Continuous Queuing of Workflows

After a workflow event is triggered, it enters the Kafka message queue in the form of a message, and is then consumed by the workflow consumption service for processing.

When encountering a persistent workflow queue within the platform, the initial step is to differentiate between a scenario where the queue is large but items are being processed gradually and one where the queue remains stagnant with no consumption.

Consider the following two scenarios:

Workflow queued and consumed
Workflow queued but not consumed

Workflow queued and consumed

Check the monitoring page of the workflow to see if there are workflows with a very large queue, such as tens of thousands or millions of workflows. This may be due to misconfigured trigger logic by business personnel or loops causing a high volume of workflow triggers.

Consumption capacity may be affected by various factors. For example, while the system can normally process ten thousand workflows per minute, there may be instances where hundreds of thousands of workflows are triggered, resulting in a large number of workflows being queued up without being quickly consumed.

For example, when a few workflows have a queue of tens of thousands or more, causing severe queuing for all workflows, if it is confirmed that these workflows with large queues do not need to be processed again, they should be directly closed in a non-paused state.

When a workflow is closed directly, the workflows in the queue will be quickly consumed (without going through the nodes logic in the workflow), allowing them to be processed as soon as possible.
If the workflows with a large queue need to be consumed, they can be paused first and then re-started during business downtime.

If there is no unintended triggering of workflows with high queue volumes, please log in to the server and check resource usage. You can use the top command to view the real-time CPU and memory usage of the server and its processes.

If the process consuming a significant amount of CPU is the mongod process, it is usually caused by slow queries.

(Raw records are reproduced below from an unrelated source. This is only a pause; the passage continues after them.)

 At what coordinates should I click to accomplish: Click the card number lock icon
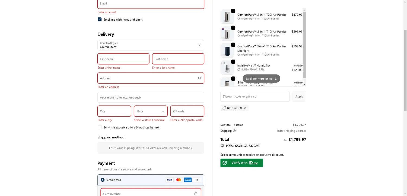click(196, 194)
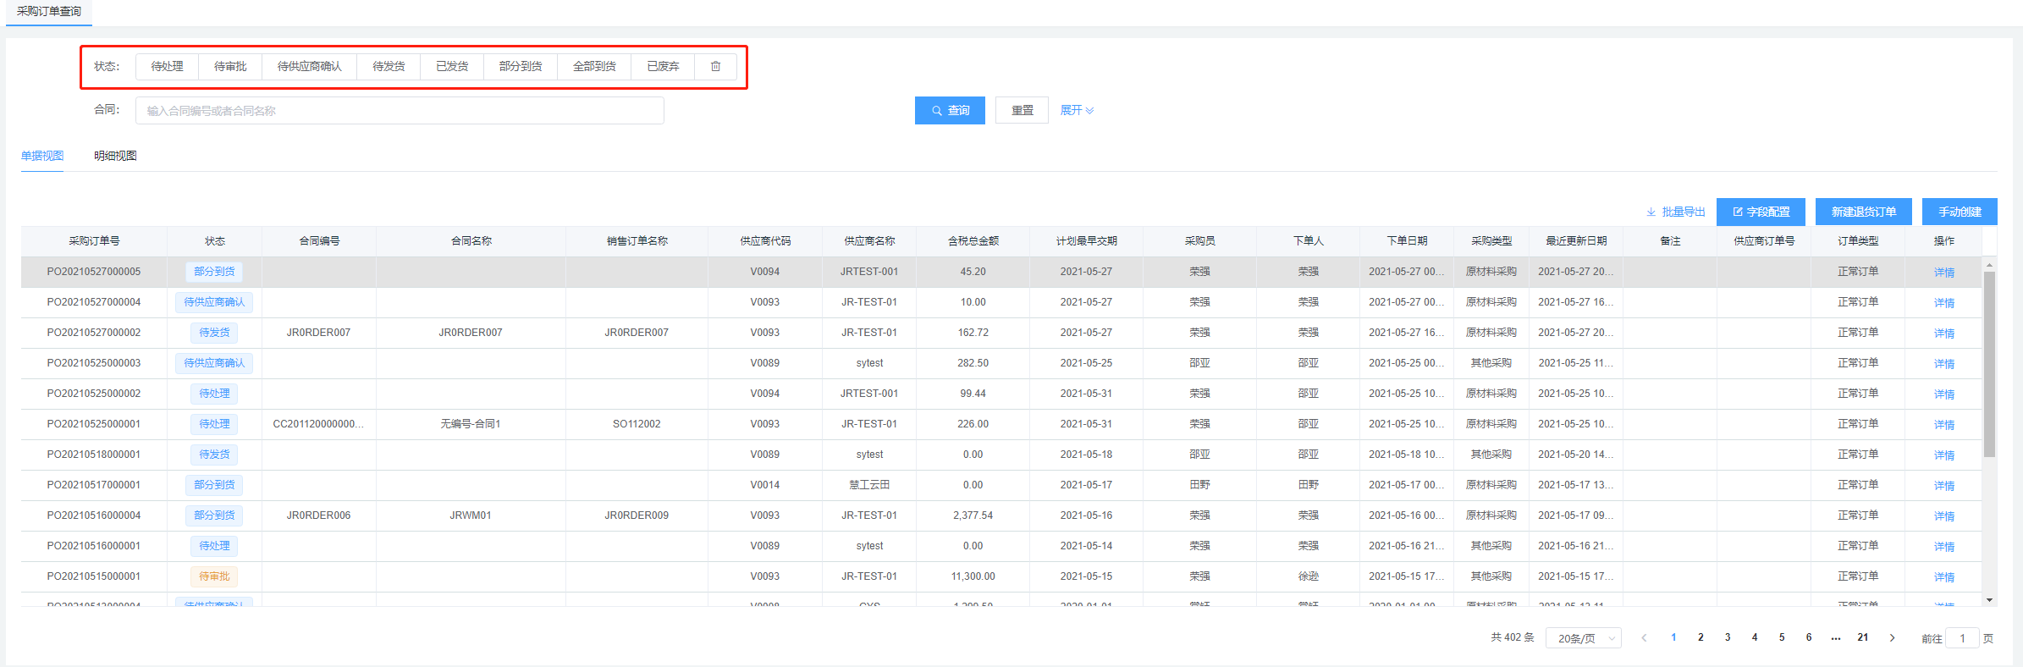Click the table scrollbar down arrow

pos(1989,600)
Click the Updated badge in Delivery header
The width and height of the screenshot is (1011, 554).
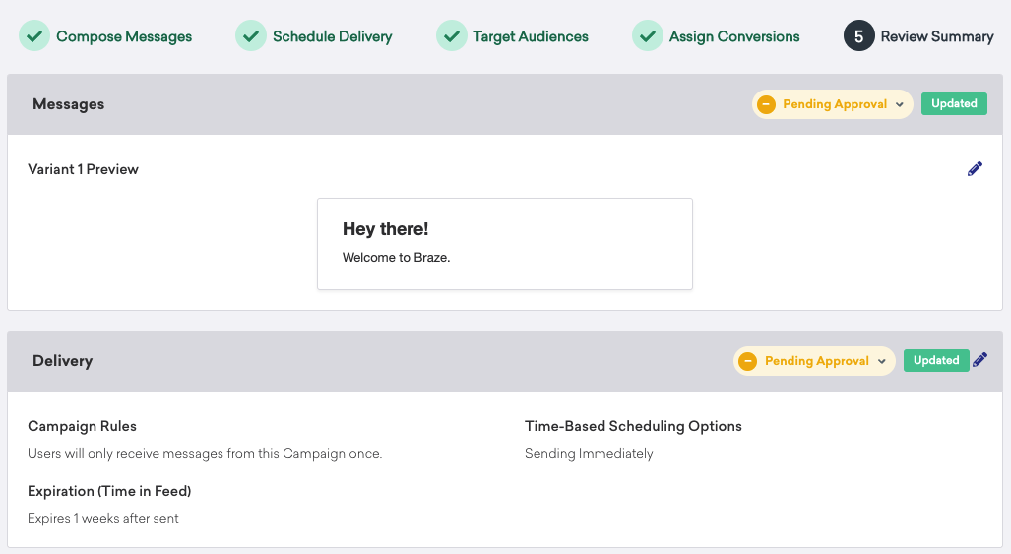click(936, 361)

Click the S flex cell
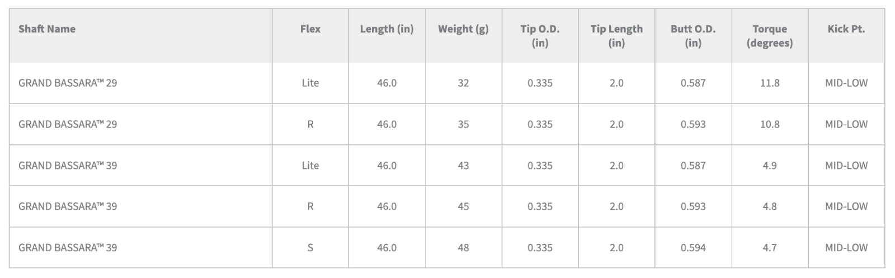tap(310, 247)
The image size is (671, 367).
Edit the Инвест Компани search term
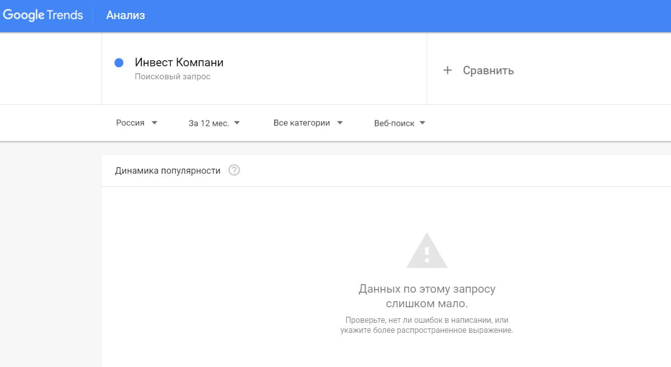(179, 63)
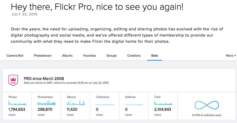Click the July 23, 2015 post date
Screen dimensions: 237x123
tap(24, 14)
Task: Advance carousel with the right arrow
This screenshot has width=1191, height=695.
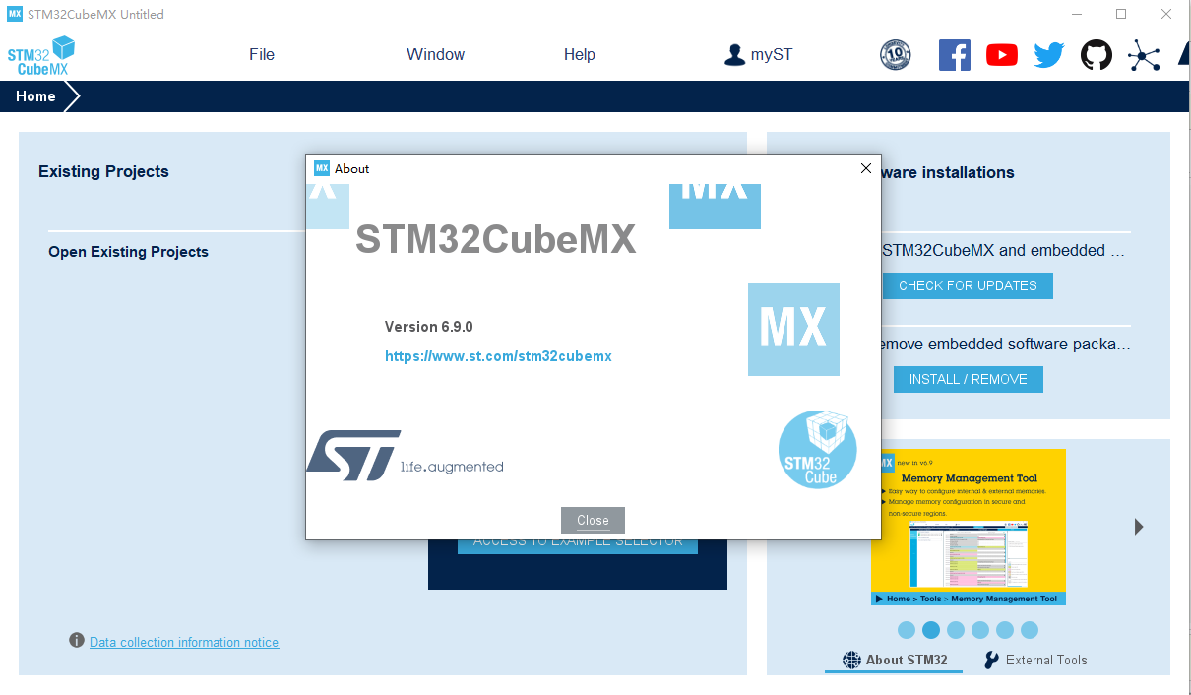Action: 1139,527
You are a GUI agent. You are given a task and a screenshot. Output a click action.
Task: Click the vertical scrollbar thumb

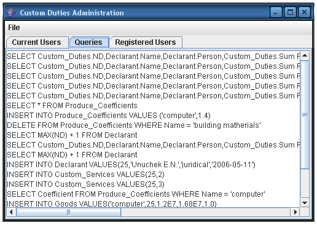point(305,115)
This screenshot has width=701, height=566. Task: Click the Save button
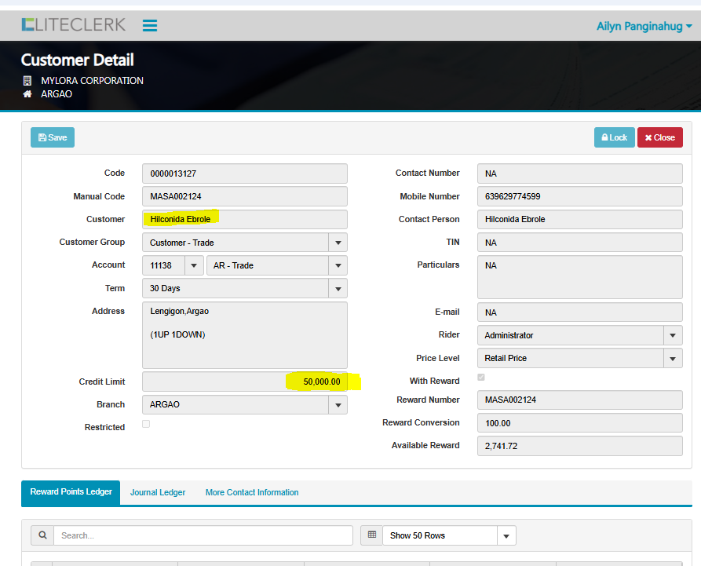point(53,137)
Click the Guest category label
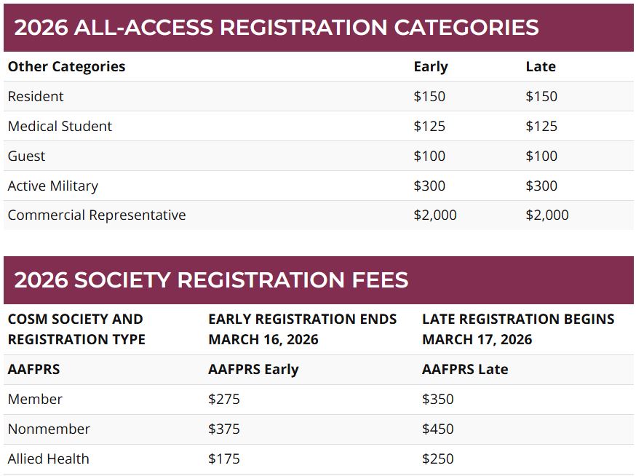Screen dimensions: 636x476 (26, 156)
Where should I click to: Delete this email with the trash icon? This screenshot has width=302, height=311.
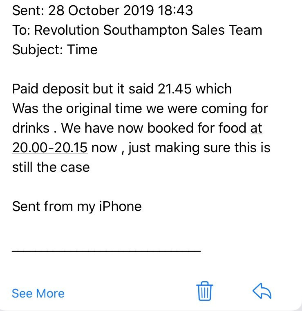pyautogui.click(x=204, y=291)
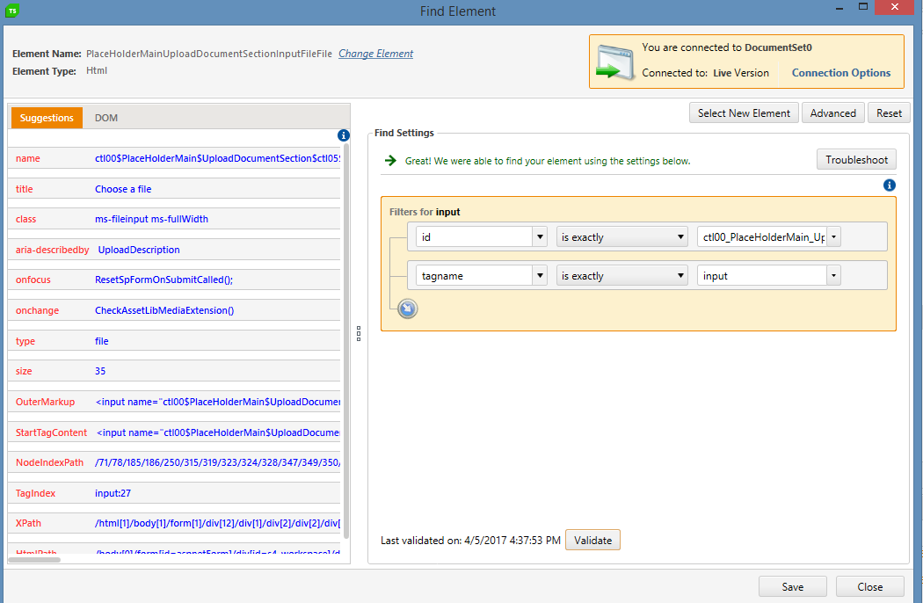Click the TS application icon in title bar
Viewport: 923px width, 603px height.
[x=13, y=11]
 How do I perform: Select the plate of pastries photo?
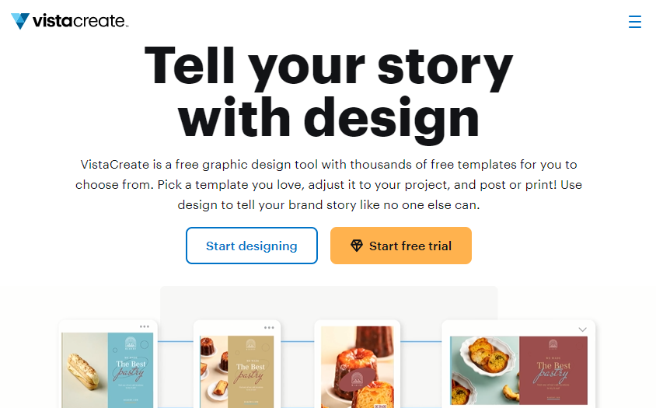pyautogui.click(x=484, y=370)
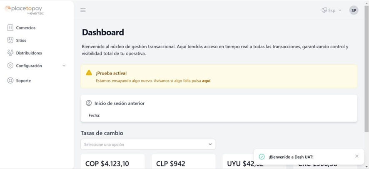This screenshot has width=369, height=169.
Task: Click the warning triangle alert icon
Action: 89,73
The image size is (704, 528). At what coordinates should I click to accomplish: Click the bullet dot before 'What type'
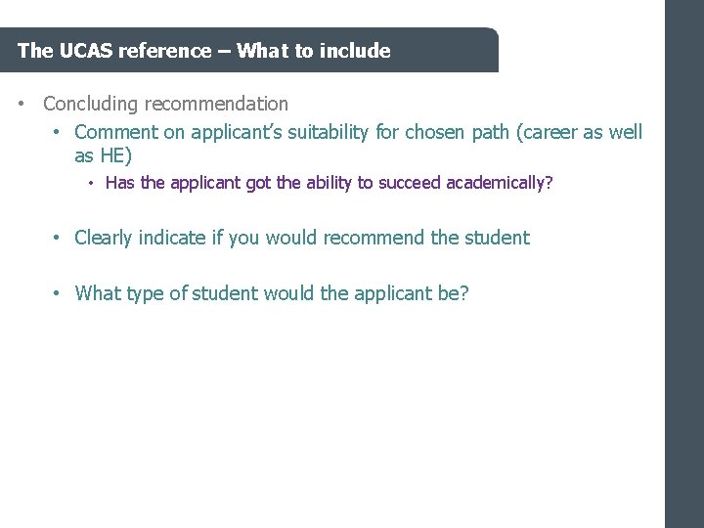pos(58,292)
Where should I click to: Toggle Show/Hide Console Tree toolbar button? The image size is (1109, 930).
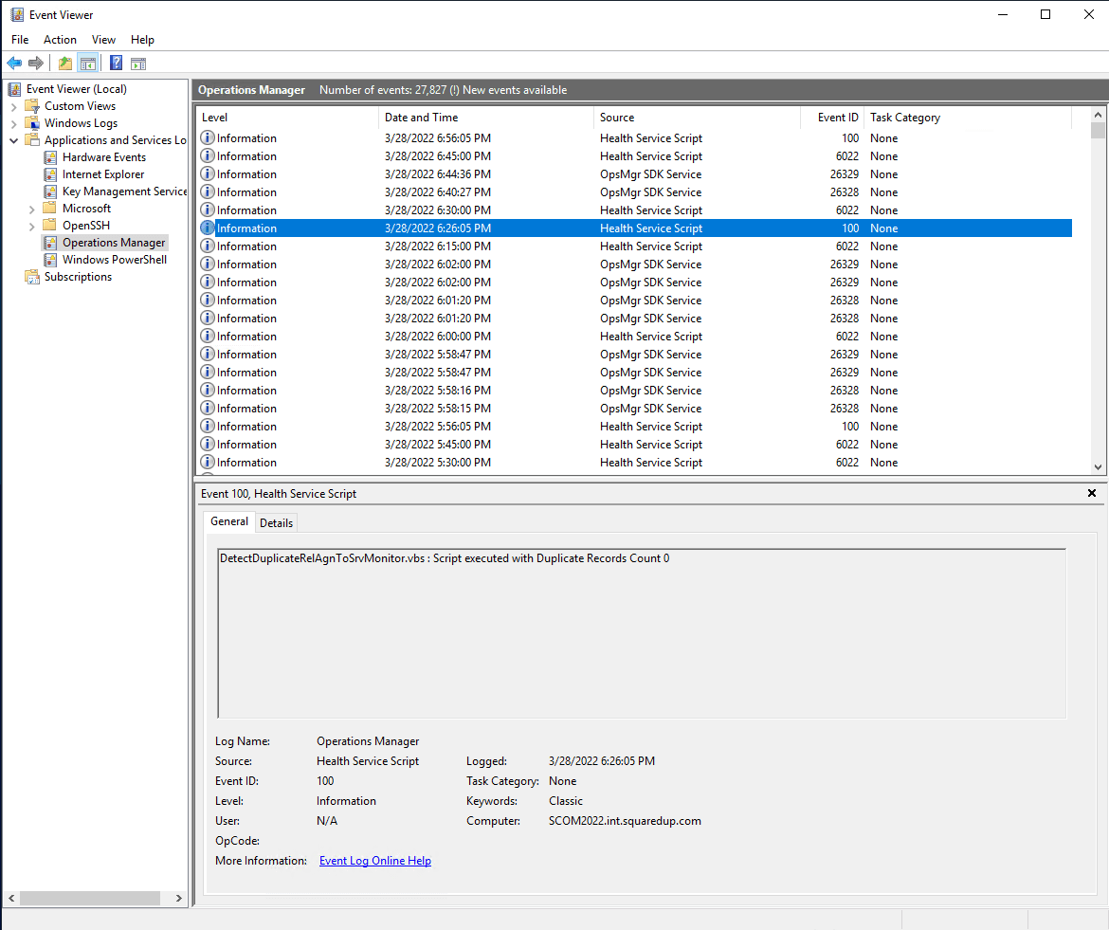(88, 64)
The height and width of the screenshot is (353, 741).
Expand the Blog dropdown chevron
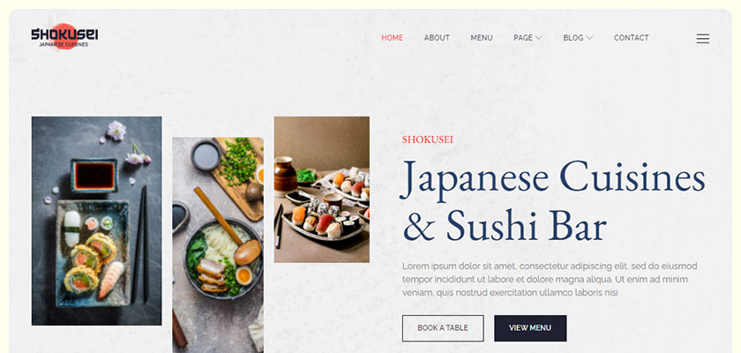(589, 38)
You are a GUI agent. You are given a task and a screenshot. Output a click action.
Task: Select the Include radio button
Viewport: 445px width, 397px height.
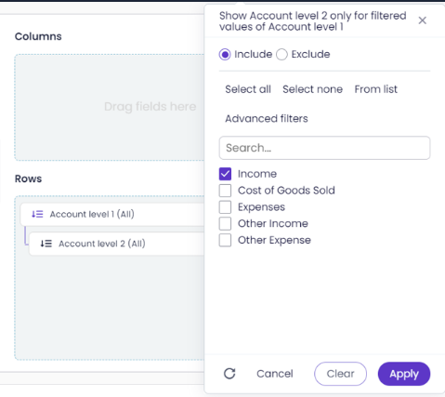coord(225,55)
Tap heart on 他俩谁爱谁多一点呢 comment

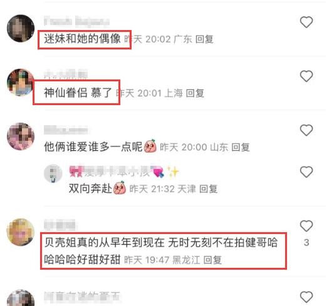[x=306, y=130]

For resolution, refer to the slow query optimization.
If the process consuming a significant amount of CPU is a dotnet or java process, it is typically due to complex logic in workflow nodes, which can also increase resource usage for related services.
- If the server resources are fully utilized, you may choose to scale out or postpone running workflows with complex logic to periods of low business activity.
- If it is a Kubernetes-based cluster deployment, and there is some resource redundancy, you can dynamically scale up the service instances with high resource usage.

Workflow queued but not consumed

When the workflow is continuously queued but not consumed, it is usually due to a full server disk or an issue with the Kafka service.

Use the df -Th command on the server to check the usage of the system disk and data disk.
Check if the Kafka service is running properly:

Standalone Mode
Cluster Mode

Check the health check logs of the storage component container.

docker logs $(docker ps | grep hap-sc | awk '{print $1}')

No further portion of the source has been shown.